On l’a dit, la surface de jeu est vraiment énorme mais cela ne s’arrête pas là puisque l’environnement est de toute beauté. Ombres dynamiques, eau magnifiquement réalisée, clipping presque inexistant (même à pluseurs centaines de mètres d’altitude), framerate stable et élevé dans 90% des cas, textures précises, détaillées et variées, vous l’aurez compris Just Cause brille par sa qualité graphique. D’autant plus dans le domaine des éclairages qui ont le don de vous plongez dans une atmosphère totalement différente selon la météo et/ou le l’heure de la journée. Bon tout n’est pas rose puisque les personnages auraient pu bénéficier d’un peu plus de travail, au même titre que les cinématiques où l’on sent que la current-gen n’est pas loin. De la même manière, les couleurs criardes pourront déplairent, personnellement je trouve qu’elles collent parfaitement à l’ambiance décalée et assumée du titre. Il n’y a qu’à voir les animation semblant parfois issues d’un cartoon. Derniers détails, que je trouve dommage, l’eau est trop calme, pas une seule vague permettant des figures à jet-ski ou autres joyeuseuries, à croire qu’il y a un micro-climat sur l’océan autour de San Esperito…
L’ambiance sonore est au rendez-vous avec des musiques bien dans le ton qui changent en fonction de vos actions. Telle musique pour une chute libre, une autre lorsque l’on est en bateau, etc… On a parfois l’impression d’être dans un film d’action, dommage cependant que les musiques ne soient pas assez nombreuses. Les bruitages sont correct. Les voix des personnages principaux collent parfaitement (du moins en anglais), on regrette juste qu’il n’y ait en général qu’une voix pour un type de NPC (une pour les mecs de la guerilla, une pour les hommes du cartel, etc…).
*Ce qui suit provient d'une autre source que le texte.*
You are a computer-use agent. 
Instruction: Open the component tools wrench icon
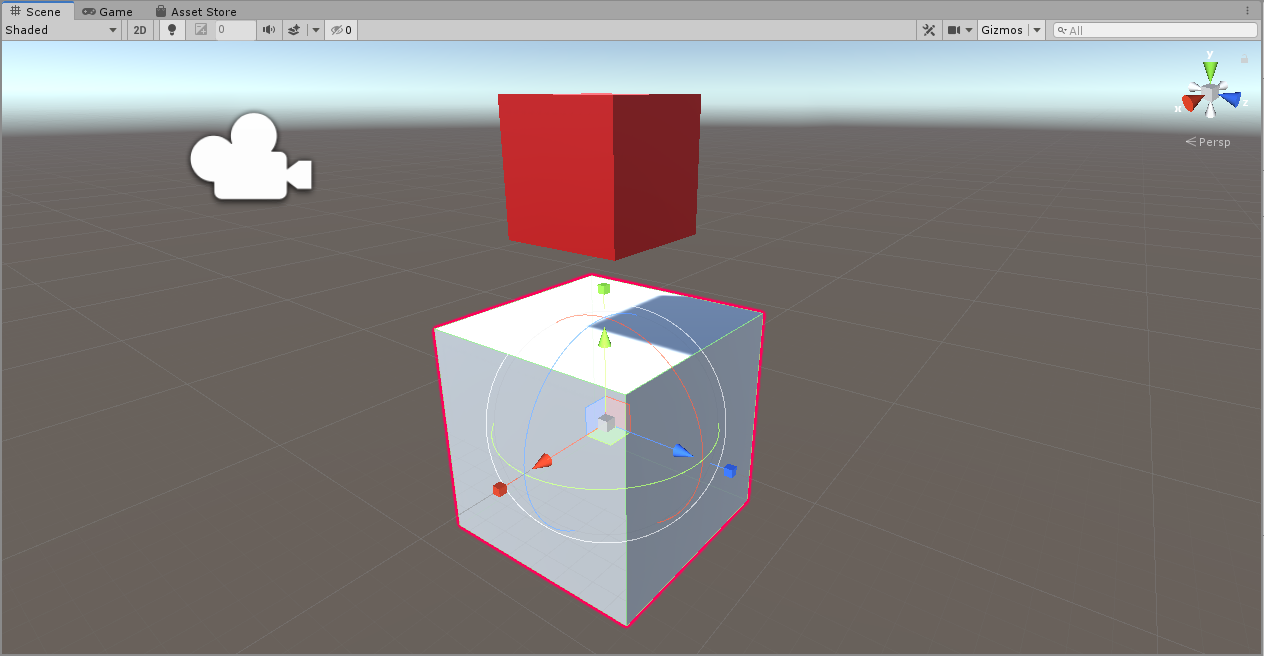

Source: www.xbox-attitude.com
Vraiment impressionnant graphiquement et arborant un style très particulier, le jeu soufre tout de même de quelques défauts de ce côté là. La réalisation des personnages, l’eau trop paisible (même par tempête) et les cinématiques sont les plus flagrants.
Rico se dirige très facilement que ce soit pour manier des armes, des véhicules, faire des cascades. Seuls le véhicule sous-marrin, déroutant au premier abord, la visée automatique qui facilite le jeu et la difficulté à se défaire de la police sont des points qui entâchent plus ou moins le tableau.
La musique colle parfaitement à l’ambiance et change en fonction de ce que vous faites, excellent pour l’immerssion. Les bruitages sont plutôt bon, on regrettera seulement le manque de variété dans les voix des ennemis
L’aventure solo n’est pas des plus longue mais il y a d’autres activités pour s’occuper. Le problème c’est que tout se révèle vite répétitif. On prend tout de même du plaisir mais il manque clairement de la variété dans les missions.
Totalement dépaysant, Just Cause change de tous les GTA-like qui essayent de copier le maître jusqu’à son ambiance gangsta machin truc. Du reste, ces copies carbones de GTA copient aussi sa variété, chose qui manque cruellement dans Just Cause.